_Exercise directions_
Each entry has to be set down again with no alteration.

===== Supplied material

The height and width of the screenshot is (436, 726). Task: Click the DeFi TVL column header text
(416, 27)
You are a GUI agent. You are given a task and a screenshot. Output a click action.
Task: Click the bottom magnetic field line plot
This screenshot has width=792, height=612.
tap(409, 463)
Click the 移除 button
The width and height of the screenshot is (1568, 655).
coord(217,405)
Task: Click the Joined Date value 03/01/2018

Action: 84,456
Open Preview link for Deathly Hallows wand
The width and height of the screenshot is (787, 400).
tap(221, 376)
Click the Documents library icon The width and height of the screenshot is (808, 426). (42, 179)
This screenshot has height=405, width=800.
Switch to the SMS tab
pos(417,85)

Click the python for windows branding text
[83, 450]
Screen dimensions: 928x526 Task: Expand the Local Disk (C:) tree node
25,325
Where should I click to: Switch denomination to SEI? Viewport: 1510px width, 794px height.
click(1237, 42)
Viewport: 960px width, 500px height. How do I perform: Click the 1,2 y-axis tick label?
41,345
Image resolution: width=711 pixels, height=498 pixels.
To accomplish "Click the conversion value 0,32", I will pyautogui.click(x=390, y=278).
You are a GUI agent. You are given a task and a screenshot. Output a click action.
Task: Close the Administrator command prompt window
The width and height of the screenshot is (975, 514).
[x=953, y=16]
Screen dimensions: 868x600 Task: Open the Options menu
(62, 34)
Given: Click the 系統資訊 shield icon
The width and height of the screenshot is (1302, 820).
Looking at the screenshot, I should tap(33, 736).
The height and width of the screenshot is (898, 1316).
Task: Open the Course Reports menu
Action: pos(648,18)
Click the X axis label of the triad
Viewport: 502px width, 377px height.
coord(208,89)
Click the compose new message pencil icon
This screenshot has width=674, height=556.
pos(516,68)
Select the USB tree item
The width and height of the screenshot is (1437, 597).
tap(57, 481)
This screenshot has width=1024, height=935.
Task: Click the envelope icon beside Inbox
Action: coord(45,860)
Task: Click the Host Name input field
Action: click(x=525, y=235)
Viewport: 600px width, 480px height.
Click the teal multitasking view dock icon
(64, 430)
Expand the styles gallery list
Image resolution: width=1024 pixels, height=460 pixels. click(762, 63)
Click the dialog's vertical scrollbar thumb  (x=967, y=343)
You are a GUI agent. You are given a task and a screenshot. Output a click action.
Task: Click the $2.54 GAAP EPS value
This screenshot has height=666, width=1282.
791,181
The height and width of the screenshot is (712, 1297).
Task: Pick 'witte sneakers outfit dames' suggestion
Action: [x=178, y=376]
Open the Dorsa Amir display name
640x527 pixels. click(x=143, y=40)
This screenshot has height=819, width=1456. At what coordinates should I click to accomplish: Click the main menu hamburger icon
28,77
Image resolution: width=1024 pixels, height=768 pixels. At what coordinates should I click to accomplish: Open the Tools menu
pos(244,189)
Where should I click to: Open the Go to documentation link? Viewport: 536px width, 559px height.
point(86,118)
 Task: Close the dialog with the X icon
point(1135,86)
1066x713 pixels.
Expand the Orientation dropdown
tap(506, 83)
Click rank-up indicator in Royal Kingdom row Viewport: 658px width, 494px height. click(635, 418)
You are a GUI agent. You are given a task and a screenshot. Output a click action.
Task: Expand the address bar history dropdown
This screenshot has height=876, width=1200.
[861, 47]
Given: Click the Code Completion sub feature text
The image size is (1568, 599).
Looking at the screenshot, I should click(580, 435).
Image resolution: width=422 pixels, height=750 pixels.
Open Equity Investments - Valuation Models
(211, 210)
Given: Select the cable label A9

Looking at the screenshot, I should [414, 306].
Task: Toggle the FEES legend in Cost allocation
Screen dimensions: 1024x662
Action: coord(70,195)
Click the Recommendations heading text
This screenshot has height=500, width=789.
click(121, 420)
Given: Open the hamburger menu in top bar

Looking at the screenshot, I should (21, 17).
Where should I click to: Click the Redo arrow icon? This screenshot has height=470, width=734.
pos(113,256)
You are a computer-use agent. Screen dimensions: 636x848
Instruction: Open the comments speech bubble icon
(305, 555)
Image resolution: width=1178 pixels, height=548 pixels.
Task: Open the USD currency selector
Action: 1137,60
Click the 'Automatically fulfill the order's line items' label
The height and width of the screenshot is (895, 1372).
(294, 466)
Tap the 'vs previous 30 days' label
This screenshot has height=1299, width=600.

==========

_Answer to this task_
The height and width of the screenshot is (436, 726). Task: Click the DeFi TVL column header text
(416, 27)
You are a GUI agent. You are given a task and a screenshot. Output a click action.
Task: Click the bottom magnetic field line plot
This screenshot has width=792, height=612.
tap(409, 463)
Click the 移除 button
The width and height of the screenshot is (1568, 655).
coord(217,405)
Task: Click the Joined Date value 03/01/2018

Action: 84,456
Open Preview link for Deathly Hallows wand
The width and height of the screenshot is (787, 400).
tap(221, 376)
Click the Documents library icon The width and height of the screenshot is (808, 426). (42, 179)
This screenshot has height=405, width=800.
Switch to the SMS tab
pos(417,85)

Click the python for windows branding text
[83, 450]
Screen dimensions: 928x526 Task: Expand the Local Disk (C:) tree node
25,325
Where should I click to: Switch denomination to SEI? Viewport: 1510px width, 794px height.
click(1237, 42)
Viewport: 960px width, 500px height. How do I perform: Click the 1,2 y-axis tick label?
41,345
Image resolution: width=711 pixels, height=498 pixels.
To accomplish "Click the conversion value 0,32", I will pyautogui.click(x=390, y=278).
You are a GUI agent. You are given a task and a screenshot. Output a click action.
Task: Close the Administrator command prompt window
The width and height of the screenshot is (975, 514).
[x=953, y=16]
Screen dimensions: 868x600 Task: Open the Options menu
(62, 34)
Given: Click the 系統資訊 shield icon
The width and height of the screenshot is (1302, 820).
Looking at the screenshot, I should tap(33, 736).
The height and width of the screenshot is (898, 1316).
Task: Open the Course Reports menu
Action: pos(648,18)
Click the X axis label of the triad
Viewport: 502px width, 377px height.
coord(208,89)
Click the compose new message pencil icon
This screenshot has width=674, height=556.
pos(516,68)
Select the USB tree item
The width and height of the screenshot is (1437, 597).
tap(57, 481)
This screenshot has width=1024, height=935.
Task: Click the envelope icon beside Inbox
Action: coord(45,860)
Task: Click the Host Name input field
Action: click(x=525, y=235)
Viewport: 600px width, 480px height.
Click the teal multitasking view dock icon
(64, 430)
Expand the styles gallery list
Image resolution: width=1024 pixels, height=460 pixels. click(762, 63)
Click the dialog's vertical scrollbar thumb  (x=967, y=343)
You are a GUI agent. You are given a task and a screenshot. Output a click action.
Task: Click the $2.54 GAAP EPS value
This screenshot has height=666, width=1282.
791,181
The height and width of the screenshot is (712, 1297).
Task: Pick 'witte sneakers outfit dames' suggestion
Action: [x=178, y=376]
Open the Dorsa Amir display name
640x527 pixels. click(x=143, y=40)
This screenshot has height=819, width=1456. At what coordinates should I click to accomplish: Click the main menu hamburger icon
28,77
Image resolution: width=1024 pixels, height=768 pixels. At what coordinates should I click to accomplish: Open the Tools menu
pos(244,189)
Where should I click to: Open the Go to documentation link? Viewport: 536px width, 559px height.
point(86,118)
 Task: Close the dialog with the X icon
point(1135,86)
1066x713 pixels.
Expand the Orientation dropdown
tap(506, 83)
Click rank-up indicator in Royal Kingdom row Viewport: 658px width, 494px height. click(635, 418)
You are a GUI agent. You are given a task and a screenshot. Output a click action.
Task: Expand the address bar history dropdown
This screenshot has height=876, width=1200.
[861, 47]
Given: Click the Code Completion sub feature text
The image size is (1568, 599).
Looking at the screenshot, I should click(580, 435).
Image resolution: width=422 pixels, height=750 pixels.
Open Equity Investments - Valuation Models
(211, 210)
Given: Select the cable label A9

Looking at the screenshot, I should [414, 306].
Task: Toggle the FEES legend in Cost allocation
Screen dimensions: 1024x662
Action: coord(70,195)
Click the Recommendations heading text
This screenshot has height=500, width=789.
click(121, 420)
Given: Open the hamburger menu in top bar

Looking at the screenshot, I should (21, 17).
Where should I click to: Click the Redo arrow icon? This screenshot has height=470, width=734.
pos(113,256)
You are a computer-use agent. Screen dimensions: 636x848
Instruction: Open the comments speech bubble icon
(305, 555)
Image resolution: width=1178 pixels, height=548 pixels.
Task: Open the USD currency selector
Action: 1137,60
Click the 'Automatically fulfill the order's line items' label
The height and width of the screenshot is (895, 1372).
(294, 466)
Tap the 'vs previous 30 days' label
This screenshot has height=1299, width=600.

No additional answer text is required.